ToolJet vs WorkOS
Side-by-side trajectory, velocity, and editorial themes.
ToolJet holds a daily beta/LTS cadence, widening data sources and adding database permissions
ToolJet, an open-source low-code app builder, is shipping almost daily across parallel beta (3.21.x) and LTS (3.20.x) trains. The recent window adds data sources (Databricks, Asana, a DynamoDB overhaul), a new Cascader component, and a permission system for the built-in ToolJet Database, alongside steady AppBuilder and git-sync fixes. It reads as a mature product in broaden-and-harden mode rather than chasing a new direction.
Two threads dominate: expanding integration surface (new connectors plus the native AI/OpenAPI data sources shipped just before this window) and tightening governance (database permissions, role-scoped workspace toggles, git-sync safety). The dual-train model lets riskier features bake in beta before reaching LTS. Expect the permission system and newer connectors to graduate toward LTS while integration breadth keeps growing.
The next releases likely push the ToolJet Database permission system and recent connectors (Databricks, Asana) from beta toward LTS, with continued AppBuilder and query-manager fixes.
WorkOS ships three new surfaces in a week, pushing into front-end widgets and agent-run admin.
WorkOS is an enterprise identity and auth infrastructure provider, best known for AuthKit, SSO, directory sync, and audit logs.
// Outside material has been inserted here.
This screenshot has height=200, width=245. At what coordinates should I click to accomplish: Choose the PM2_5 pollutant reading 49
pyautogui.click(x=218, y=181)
The changelog shows an unusually dense shipping burst: three distinct new product surfaces in a single week, the Widgets API, a Management MCP server, and an API Gateway, layered on top of steady AuthKit feature work like step-up authentication, waitlists, and an Astro integration.
Two directions are visible. First, AuthKit is growing from a backend auth library into a fuller front-end toolkit, adding client widgets, framework SDKs, and richer session flows. Second, the platform is becoming programmable by agents and unified at the edge, via the MCP server and the API Gateway. WorkOS is moving up the stack from backend primitives toward client UI and agent-driven administration.
Expect more AuthKit framework integrations and additional agent-facing tooling built on the MCP server, plus broadening coverage for the newer Widgets API and API Gateway. The pace suggests WorkOS is racing to own both the front-end auth UI layer and the agent-administration layer at once.